* _Information supplied_
···

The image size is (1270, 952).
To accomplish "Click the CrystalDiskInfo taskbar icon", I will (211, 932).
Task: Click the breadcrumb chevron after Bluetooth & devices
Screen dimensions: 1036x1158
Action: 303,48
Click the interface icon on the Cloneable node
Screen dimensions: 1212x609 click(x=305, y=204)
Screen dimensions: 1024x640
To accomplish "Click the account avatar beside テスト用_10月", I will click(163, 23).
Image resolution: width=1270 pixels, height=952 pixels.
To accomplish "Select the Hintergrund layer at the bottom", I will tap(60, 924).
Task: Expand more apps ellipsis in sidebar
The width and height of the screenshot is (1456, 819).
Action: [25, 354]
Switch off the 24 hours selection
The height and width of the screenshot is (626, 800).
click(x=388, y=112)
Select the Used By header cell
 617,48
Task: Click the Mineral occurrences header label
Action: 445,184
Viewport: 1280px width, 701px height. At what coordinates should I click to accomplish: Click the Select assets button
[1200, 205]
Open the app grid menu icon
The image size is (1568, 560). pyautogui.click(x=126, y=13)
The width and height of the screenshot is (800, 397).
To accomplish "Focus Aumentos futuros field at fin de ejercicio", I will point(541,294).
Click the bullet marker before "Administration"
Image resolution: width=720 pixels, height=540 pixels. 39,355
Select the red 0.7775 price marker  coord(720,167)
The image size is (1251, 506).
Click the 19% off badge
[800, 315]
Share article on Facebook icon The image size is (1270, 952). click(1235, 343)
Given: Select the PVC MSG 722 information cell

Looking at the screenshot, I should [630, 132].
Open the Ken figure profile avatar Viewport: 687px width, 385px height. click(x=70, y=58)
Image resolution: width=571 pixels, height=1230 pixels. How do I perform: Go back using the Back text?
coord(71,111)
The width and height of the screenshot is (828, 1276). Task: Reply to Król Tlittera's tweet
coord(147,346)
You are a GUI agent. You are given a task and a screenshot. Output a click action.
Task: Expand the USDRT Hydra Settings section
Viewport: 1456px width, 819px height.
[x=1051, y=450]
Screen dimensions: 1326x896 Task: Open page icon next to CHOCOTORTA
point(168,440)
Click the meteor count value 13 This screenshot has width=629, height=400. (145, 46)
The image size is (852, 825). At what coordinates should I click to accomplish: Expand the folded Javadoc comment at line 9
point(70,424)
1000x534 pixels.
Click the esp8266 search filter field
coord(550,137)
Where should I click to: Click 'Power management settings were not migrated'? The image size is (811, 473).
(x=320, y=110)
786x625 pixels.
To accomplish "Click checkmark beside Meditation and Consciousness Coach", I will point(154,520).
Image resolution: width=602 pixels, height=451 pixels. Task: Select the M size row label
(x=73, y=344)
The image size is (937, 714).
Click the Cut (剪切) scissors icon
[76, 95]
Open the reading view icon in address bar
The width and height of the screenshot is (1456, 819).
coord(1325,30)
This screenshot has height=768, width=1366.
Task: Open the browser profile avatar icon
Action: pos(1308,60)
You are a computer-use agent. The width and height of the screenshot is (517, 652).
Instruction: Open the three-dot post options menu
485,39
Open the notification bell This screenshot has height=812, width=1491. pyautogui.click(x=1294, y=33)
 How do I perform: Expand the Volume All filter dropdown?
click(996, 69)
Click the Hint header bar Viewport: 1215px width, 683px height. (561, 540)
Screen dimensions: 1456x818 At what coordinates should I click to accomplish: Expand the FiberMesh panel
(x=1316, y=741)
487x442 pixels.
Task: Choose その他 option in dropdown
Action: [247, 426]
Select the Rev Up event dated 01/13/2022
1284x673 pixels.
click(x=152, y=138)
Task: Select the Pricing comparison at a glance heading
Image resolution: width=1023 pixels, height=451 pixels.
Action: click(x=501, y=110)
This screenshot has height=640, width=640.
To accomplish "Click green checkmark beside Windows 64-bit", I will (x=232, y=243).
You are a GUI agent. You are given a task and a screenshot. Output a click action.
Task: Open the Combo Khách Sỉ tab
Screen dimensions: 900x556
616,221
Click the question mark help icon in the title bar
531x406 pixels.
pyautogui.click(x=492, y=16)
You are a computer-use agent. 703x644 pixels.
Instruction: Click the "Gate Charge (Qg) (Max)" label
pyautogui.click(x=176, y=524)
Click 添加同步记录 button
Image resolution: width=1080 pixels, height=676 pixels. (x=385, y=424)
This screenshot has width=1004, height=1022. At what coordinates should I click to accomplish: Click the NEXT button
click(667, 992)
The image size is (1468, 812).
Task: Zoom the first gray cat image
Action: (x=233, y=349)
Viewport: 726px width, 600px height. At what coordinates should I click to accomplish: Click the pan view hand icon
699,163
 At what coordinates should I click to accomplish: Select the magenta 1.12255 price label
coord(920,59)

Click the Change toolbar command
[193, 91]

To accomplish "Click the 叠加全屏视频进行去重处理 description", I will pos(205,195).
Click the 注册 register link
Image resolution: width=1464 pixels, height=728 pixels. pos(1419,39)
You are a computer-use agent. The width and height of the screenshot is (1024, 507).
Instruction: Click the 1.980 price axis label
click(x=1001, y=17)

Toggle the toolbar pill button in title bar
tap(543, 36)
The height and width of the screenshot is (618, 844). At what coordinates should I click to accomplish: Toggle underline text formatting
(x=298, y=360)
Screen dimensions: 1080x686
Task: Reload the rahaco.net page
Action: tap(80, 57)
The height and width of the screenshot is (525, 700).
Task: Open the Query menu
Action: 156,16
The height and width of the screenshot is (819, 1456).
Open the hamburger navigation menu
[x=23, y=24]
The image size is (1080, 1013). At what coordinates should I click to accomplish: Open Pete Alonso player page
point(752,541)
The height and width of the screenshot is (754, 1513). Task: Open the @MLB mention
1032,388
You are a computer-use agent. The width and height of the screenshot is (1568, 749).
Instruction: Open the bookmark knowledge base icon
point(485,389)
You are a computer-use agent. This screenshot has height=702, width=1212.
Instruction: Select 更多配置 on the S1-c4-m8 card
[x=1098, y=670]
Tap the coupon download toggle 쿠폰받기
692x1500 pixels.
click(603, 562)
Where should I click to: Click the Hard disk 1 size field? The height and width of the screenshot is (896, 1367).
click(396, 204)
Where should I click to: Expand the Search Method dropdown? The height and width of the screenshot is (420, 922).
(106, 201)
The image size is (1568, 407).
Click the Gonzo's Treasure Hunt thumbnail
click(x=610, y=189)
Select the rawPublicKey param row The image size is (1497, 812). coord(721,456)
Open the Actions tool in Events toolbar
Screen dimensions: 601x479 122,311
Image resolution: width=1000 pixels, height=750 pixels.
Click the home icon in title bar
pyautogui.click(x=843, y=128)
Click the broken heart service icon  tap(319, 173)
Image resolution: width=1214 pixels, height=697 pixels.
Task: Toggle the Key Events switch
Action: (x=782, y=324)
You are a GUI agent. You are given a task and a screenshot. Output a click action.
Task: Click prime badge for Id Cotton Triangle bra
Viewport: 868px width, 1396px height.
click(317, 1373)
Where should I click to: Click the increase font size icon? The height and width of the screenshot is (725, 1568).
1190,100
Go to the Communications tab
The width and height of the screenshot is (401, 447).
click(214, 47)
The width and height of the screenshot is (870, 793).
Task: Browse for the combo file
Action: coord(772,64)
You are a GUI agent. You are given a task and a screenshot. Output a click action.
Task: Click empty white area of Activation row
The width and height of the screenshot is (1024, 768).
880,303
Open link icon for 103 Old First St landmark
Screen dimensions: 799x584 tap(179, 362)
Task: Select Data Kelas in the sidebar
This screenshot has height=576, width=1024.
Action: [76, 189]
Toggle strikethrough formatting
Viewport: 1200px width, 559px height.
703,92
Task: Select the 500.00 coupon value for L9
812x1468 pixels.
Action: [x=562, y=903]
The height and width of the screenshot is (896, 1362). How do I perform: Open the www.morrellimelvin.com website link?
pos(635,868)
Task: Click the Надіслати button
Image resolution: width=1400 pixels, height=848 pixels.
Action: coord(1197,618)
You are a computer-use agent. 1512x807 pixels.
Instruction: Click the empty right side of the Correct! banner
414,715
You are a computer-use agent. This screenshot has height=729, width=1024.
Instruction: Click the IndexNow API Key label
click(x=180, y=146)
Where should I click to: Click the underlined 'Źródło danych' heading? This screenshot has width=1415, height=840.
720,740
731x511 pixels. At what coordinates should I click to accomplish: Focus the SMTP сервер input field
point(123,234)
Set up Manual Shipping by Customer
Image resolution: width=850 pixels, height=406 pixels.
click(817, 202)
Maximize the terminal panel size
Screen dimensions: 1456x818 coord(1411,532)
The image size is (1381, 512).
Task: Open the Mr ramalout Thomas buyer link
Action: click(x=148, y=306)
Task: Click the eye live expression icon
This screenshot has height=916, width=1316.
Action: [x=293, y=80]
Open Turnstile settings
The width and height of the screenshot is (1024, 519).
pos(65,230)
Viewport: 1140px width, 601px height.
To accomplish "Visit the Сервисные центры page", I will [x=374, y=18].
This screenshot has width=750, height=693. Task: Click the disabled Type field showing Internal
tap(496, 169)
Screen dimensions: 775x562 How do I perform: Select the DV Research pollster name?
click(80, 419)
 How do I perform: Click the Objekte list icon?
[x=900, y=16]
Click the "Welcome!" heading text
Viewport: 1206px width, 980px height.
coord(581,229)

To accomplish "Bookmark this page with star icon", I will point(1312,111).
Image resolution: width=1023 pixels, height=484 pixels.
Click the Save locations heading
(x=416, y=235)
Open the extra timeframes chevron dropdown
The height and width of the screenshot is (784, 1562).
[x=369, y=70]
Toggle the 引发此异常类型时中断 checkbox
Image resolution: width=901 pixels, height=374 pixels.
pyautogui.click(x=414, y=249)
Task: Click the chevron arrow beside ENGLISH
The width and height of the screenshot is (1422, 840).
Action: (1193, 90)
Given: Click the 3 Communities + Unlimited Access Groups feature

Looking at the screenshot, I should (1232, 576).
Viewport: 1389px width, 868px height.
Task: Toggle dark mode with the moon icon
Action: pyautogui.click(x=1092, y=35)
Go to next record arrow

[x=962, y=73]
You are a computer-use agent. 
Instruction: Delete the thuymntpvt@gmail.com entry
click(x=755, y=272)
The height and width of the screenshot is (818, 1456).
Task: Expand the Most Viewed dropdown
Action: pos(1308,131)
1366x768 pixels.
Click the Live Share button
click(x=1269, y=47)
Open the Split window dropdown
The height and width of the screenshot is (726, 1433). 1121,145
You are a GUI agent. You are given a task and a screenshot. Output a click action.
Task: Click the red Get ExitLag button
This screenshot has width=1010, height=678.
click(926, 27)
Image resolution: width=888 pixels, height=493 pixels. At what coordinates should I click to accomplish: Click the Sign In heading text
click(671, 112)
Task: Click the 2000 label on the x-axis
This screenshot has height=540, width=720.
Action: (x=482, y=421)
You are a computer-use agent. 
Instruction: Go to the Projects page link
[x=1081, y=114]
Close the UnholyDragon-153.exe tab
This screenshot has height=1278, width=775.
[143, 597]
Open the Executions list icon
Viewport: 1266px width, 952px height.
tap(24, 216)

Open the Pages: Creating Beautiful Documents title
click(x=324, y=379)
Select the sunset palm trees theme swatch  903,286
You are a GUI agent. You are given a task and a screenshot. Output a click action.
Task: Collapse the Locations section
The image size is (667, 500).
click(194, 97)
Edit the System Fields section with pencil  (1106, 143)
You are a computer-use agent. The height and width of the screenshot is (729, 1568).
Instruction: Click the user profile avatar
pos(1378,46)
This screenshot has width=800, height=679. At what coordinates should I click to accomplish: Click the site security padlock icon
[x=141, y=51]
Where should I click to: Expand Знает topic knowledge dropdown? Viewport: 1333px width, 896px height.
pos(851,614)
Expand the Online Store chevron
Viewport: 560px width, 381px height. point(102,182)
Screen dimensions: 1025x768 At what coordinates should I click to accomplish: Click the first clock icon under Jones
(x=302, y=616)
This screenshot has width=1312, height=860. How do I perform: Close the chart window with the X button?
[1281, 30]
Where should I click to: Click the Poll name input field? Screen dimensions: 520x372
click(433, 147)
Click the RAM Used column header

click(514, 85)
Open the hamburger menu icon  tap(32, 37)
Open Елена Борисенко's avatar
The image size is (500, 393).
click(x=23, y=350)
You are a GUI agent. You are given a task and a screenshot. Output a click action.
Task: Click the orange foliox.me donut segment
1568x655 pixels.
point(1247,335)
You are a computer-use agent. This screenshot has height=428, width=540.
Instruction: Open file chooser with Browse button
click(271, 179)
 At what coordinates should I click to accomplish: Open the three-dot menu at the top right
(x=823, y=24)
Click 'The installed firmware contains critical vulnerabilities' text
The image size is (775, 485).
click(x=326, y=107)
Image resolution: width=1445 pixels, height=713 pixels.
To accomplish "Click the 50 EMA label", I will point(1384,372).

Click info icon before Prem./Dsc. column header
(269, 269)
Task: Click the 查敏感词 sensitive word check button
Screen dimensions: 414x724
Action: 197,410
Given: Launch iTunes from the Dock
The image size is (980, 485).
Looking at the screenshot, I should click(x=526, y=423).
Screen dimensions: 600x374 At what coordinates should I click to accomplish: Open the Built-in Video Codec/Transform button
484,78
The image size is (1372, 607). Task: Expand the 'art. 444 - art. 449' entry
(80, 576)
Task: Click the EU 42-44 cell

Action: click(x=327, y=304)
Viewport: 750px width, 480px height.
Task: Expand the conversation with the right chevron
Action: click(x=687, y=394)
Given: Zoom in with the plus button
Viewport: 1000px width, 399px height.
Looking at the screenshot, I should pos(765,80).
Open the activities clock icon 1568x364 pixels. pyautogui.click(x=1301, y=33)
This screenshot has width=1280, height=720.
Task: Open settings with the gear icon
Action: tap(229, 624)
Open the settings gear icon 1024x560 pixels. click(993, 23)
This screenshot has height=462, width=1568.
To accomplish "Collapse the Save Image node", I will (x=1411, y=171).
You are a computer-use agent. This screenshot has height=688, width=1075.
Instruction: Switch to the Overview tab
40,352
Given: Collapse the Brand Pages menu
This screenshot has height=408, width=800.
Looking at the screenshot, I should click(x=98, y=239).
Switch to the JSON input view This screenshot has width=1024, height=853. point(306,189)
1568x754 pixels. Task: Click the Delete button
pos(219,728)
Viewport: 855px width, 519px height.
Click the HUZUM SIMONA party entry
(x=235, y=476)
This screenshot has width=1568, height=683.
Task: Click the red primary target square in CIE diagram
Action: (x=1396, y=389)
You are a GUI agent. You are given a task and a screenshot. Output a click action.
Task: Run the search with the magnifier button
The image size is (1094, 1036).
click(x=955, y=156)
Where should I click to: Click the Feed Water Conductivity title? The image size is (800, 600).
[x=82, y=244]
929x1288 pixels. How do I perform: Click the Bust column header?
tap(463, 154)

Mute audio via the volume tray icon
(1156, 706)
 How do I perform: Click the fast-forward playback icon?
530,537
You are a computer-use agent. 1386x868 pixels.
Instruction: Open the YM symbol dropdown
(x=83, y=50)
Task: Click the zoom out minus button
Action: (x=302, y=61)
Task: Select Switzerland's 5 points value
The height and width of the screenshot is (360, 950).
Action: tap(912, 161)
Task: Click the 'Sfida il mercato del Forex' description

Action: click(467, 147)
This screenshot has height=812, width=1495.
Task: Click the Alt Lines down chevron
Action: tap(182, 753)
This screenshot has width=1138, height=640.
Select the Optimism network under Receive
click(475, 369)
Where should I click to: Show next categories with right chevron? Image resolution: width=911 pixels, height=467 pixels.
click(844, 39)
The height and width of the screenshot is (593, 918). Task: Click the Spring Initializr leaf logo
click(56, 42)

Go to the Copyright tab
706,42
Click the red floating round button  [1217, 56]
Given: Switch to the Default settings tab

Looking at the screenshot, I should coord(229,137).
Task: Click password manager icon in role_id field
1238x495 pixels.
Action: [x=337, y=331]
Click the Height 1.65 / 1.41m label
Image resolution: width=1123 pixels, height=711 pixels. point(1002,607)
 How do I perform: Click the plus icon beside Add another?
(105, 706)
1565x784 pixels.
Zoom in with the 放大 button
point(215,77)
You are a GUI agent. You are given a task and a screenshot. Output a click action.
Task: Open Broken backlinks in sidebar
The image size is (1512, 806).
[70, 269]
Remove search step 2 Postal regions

···

* _Stated exercise_
Format the material from the line containing "Open the Split window dropdown" to the line containing "click(926, 27)" as a JSON list of strings, one string per line, with blank lines omitted.

* _Response to this exercise_
[
  "Open the Split window dropdown",
  "The height and width of the screenshot is (726, 1433). 1121,145",
  "You are a GUI agent. You are given a task and a screenshot. Output a click action.",
  "Task: Click the red Get ExitLag button",
  "This screenshot has width=1010, height=678.",
  "click(926, 27)"
]